Elle aurait pu choisir bien d’autres professions, la touche-à-tout Camille Hubert. Mais celle qui a dans sa famille un imprimeur, une discothécaire et une restauratrice de livres anciens a choisi les bibliothèques territoriales. « J’avais envie de m’investir pour le bien commun. M’engager pour le service public. » 

Militante ? Une plus-value pour les bibliothèques

Et elle s’y accroche, à cette vocation. En parallèle de ses études de lettres modernes, Camille Hubert a multiplié les jobs en bibliothèque universitaire puis à celle de la Cité des Sciences et de l’Industrie, et tenté les concours. En 2012, à 27 ans, elle se dit que c’est la cinquième et dernière fois qu’elle tente sa chance. Et décroche le concours de conservatrice des bibliothèques.

S’ensuit une période encore bien productive : elle travaille sur la parole aux réfugiés, les bibliothèques des établissements pénitenciaires… et sur les tensions entre devoir de neutralité du fonctionnaire et leur militantisme qui peut être « une plus-value pour le pluralisme de la bibliothèque », défend-elle dans l’ouvrage Agir pour l’égalité : Questions de genre en bibliothèque, sous la direction de Florence Salanouve.

Devoir de résistance

« Le non-dit derrière [la] mythologie de la neutralité, c'est une injonction à ne pas contredire la pensée dominante, sous prétexte que celle-ci serait "neutre", à ne pas promouvoir d'autres formes de pensée, jugées "non-neutres" », écrit Camille Hubert, qui s’affirme lesbienne et préside pendant un an la commission Légothèque de l’Association des bibliothécaires de France (ABF), dont la mission est de favoriser l’expression des individualités et de lutter contre les stéréotypes.

« Toute action est politique. J'exerce mon travail de la façon qui me semble la plus juste et la plus conforme à mes valeurs, ensuite ce sont les élus qui décident, qui valident ou non les propositions », ajoute-t-elle. Elle complète : « En tant que fonctionnaire, je suis aussi garante de l'application des principes du service public, au-delà des divergences politiques.

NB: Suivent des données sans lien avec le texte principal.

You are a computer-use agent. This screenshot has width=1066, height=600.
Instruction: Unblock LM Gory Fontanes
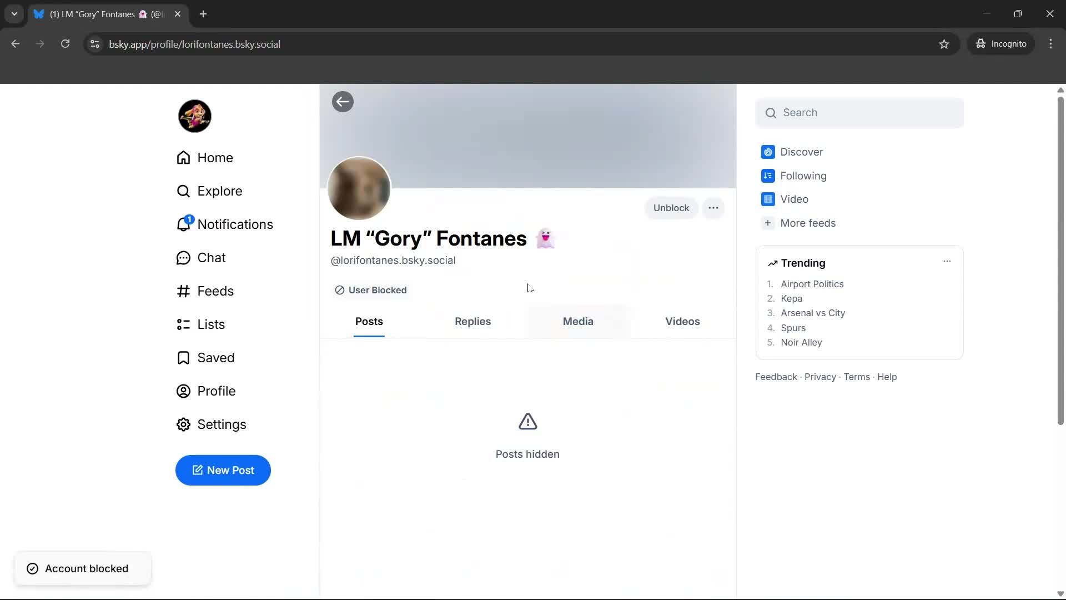click(x=671, y=207)
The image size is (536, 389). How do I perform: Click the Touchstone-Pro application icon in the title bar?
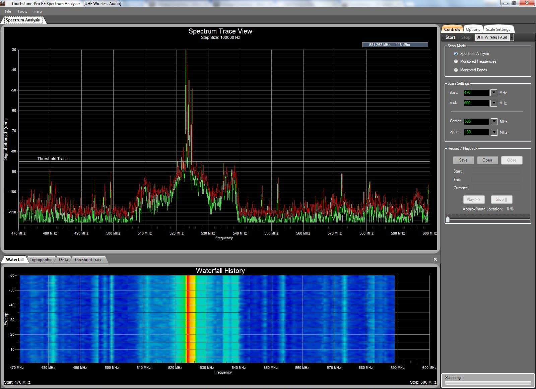coord(3,3)
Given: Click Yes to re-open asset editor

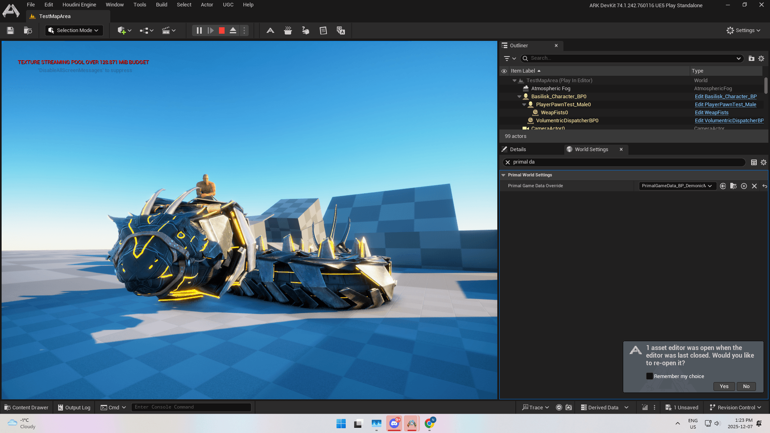Looking at the screenshot, I should 724,386.
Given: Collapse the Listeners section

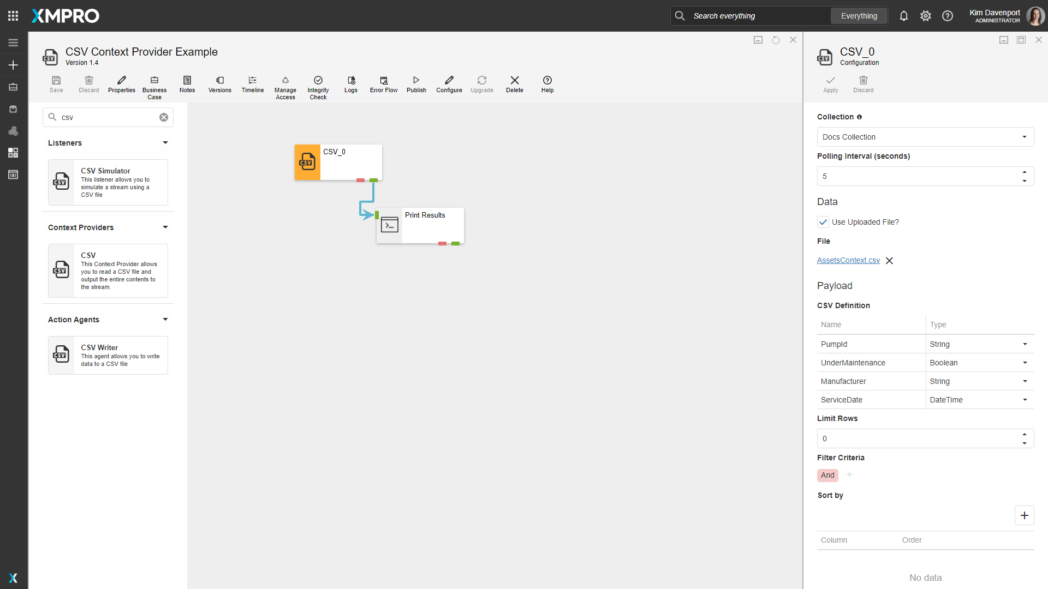Looking at the screenshot, I should click(x=165, y=143).
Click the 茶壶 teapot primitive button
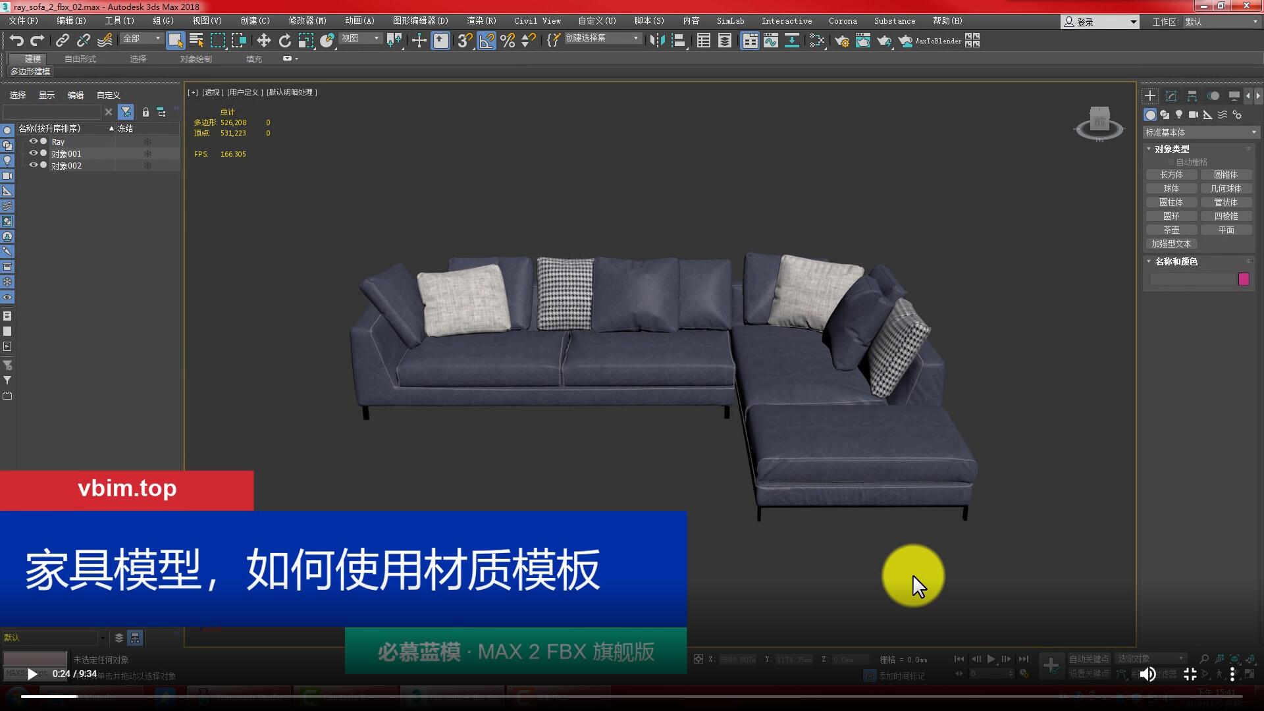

En tant que fonctionnaires, nous avons un “devoir de résistance” face à des ordres illégaux. »

Sensible à la question de la santé mentale (elle a fait deux burn-out), la Lyonnaise devenue coresponsable de la bibliothèque de Dinan poursuit sa dense mission d’amélioration du service public : extension des horaires, travail avec un collectif pour réfléchir au réaménagement de la médiathèque et améliorer l’accessibilité et l’inclusion, faire participer les publics « mais dans un premier temps les équipes, pour qu’elles soient motrices de cette démarche »… Le tout nourri par son temps libre : « Traîner dans les librairies, cultiver la sororité, écouter des podcasts, prendre du temps pour moi, faire du vélo, dormir, aller à la mer, m’engager, mettre les mains dans la terre », énumère la jeune mère.

Le cœur sur la main

Côté podcasts, elle conseille Folie douce, Le cœur sur la table, Un podcast à soi. Son DVD « fétiche », Je ne suis pas féministe mais, sur Christine Delphy (« même si je ne partage pas toutes ses positions, ce film donne la pêche) ». Les livres : Sauveur et fils de Marie-Aude Murail, Wendy Delorme, Virginie Despentes, Les chroniques de San Franciso d’Armistead Maupin (« il m’a sauvé pendant mon deuxième burn-out »), Le génie lesbien d’Alice Coffin (« sur la supposée "neutralité journalistique" ») et Le livre noir des violences sexuelles de Murielle Salmona. Pour les enfants : Julian est une sirène de Jessica Love (« les illustrations sont magnifiques »). Enfin : La collection Le petit illustré de l’intimité. « D’utilité publique ! À avoir dans toutes les bibliothèques ! »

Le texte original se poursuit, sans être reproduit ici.